En el lado opuesto, no ha cesado de reproducirse a lo
largo de la Modernidad el pensamiento de los que podríamos denominar
“revolucionarios metafísicos” (por ejemplo, durante el siglo XX, procedentes de los campos del
marxismo-leninismo y del anarquismo), guiado por la exigencia de soslayar,
neutralizar (o excluir totalmente) toda circunstancia o experiencia
psico-socio-histórica que se manifieste como renuente al sentido completo de la imagen anticipada de una sociedad libre y realizada; al sentido históricamente “clausurado”, podríamos decir. Se trata de un pensamiento
totalmente intolerante respecto a las fallas o caídas del sentido en el
acontecer tanto de la historia como de la vida social; un pensamiento que
pretende desvelarlo todo, categorizarlo todo exhaustivamente; incluirlo en el esquema conceptual de la Revolución. Sin embargo, como
apunta Sartre, no existe otro modo de asegurar permanente y absolutamente el
sentido si no es conduciéndolo “a donde el deseo es llevado por la muerte”, que
es el único lugar donde finalmente, se sella el (sin)sentido. La experiencia histórica del siglo XX en los lugares abocados al abismo revolucionario muestra lamentablemente lo apropiado del aserto sartriano.
A este respecto, el psicoanálisis nos muestra una
alternativa sumamente sugerente, que consiste en aceptar los encuentros
“fallidos” (o desencuentros) con la realidad en los que se resquebraja o
suspende el sentido, con una actitud en la que somos capaces de desvalorizar
(destrascendentalizar o desdramatizar) la frustración consecuente. Dichos
desencuentros o contingencias que apuntan a los límites de nuestra capacidad de
autorrealización deben ser situados en su lugar adecuado:
su posición particular en el nudo de tendencias y vivencias que van tejiendo el
“poema” único que cada uno es, y que cada uno debería “poder firmar” (como
apunta Colette Soler[1]).
Es en este aspecto en el que el análisis (a diferencia de la metafísica
revolucionaria) adopta como posición de principio el sustento de la autonomía
individual y los derechos humanos individuales inalienables, facilitando así la
creación del espacio donde puede surgir y constituirse el “poema” que compone a
cada sujeto.
Esta comparación abre fascinantes sugerencias.
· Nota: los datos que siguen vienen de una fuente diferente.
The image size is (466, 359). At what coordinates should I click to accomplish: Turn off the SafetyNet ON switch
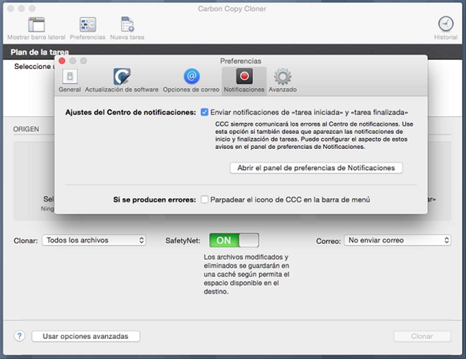click(x=234, y=240)
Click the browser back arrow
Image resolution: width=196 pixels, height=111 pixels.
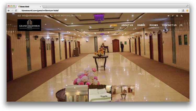pyautogui.click(x=9, y=10)
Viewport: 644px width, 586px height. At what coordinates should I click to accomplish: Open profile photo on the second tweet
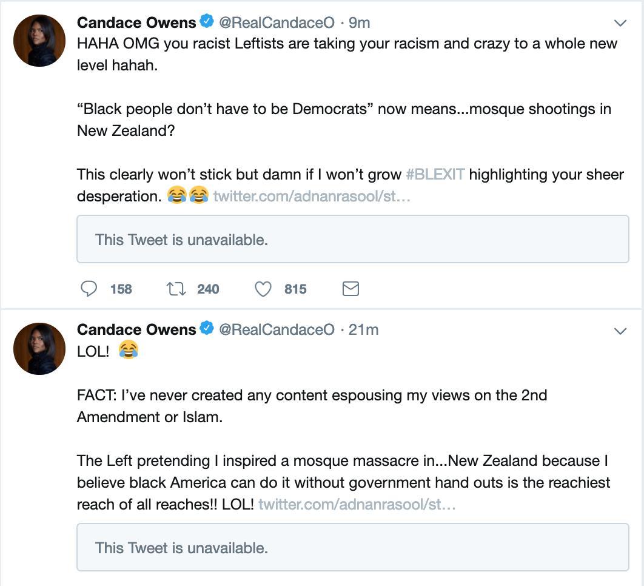(39, 348)
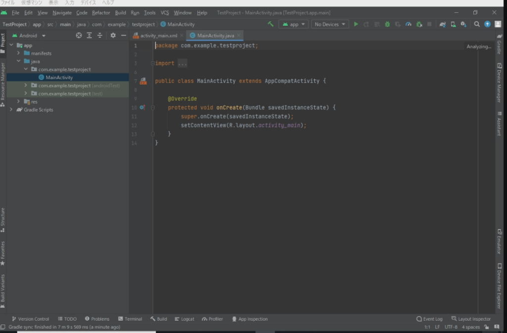Open the app run configuration dropdown
This screenshot has width=507, height=333.
[294, 24]
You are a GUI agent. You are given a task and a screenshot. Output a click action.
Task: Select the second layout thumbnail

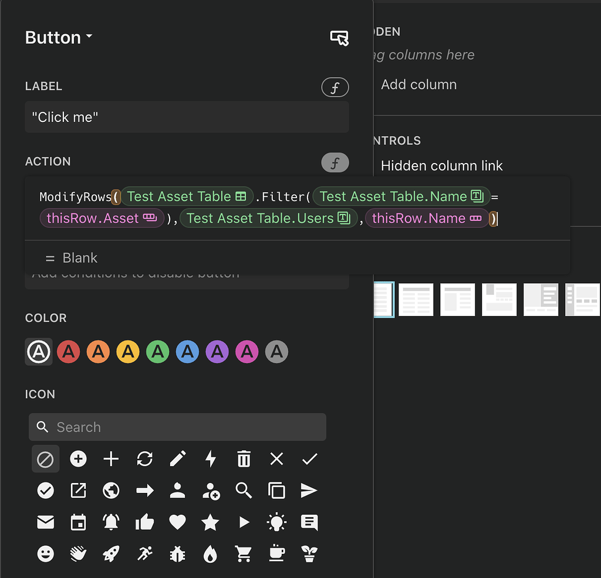(416, 300)
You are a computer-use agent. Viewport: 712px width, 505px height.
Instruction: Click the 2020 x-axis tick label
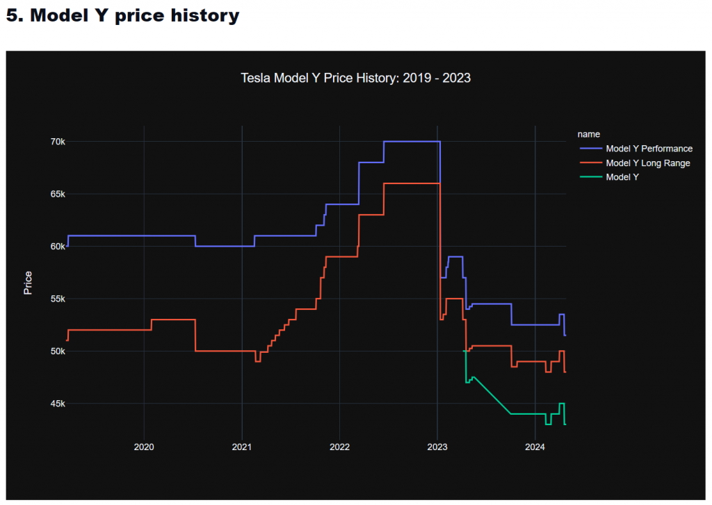tap(144, 446)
Apunta a una conexión requerida entre el sentido desfalleciente y la idea de lo
bello. En la filosofía kantiana, de nuevo en la Crítica del Juicio, la idea de
lo bello se asocia al concepto de dignidad (la siempre desfalleciente dignidad
humana): ambas son un fin en sí. La dignidad humana individual contiene en sí
misma (no por su mera individualidad, sino por su condición de ejemplar
irreemplazable, -como los objetos bellos- de la humanidad) todos sus
posibles significados, sin necesidad de hallarse referido a otros significados
externos que le otorgaran una hipotética completud. Justamente porque ninguna
existencia (humana) en particular es necesaria, todas son “sobreabundantes”,
desmesuradas, y, por tanto, bellas (en el sentido ético que Kant confiere a
esta noción, vinculada a la finalidad en sí).
[1]Colette
Soler, El seminario repetido. Trad.
de P. Peusner. Ed. Letra Viva. Buenos Aires, 2012. Pág. 129.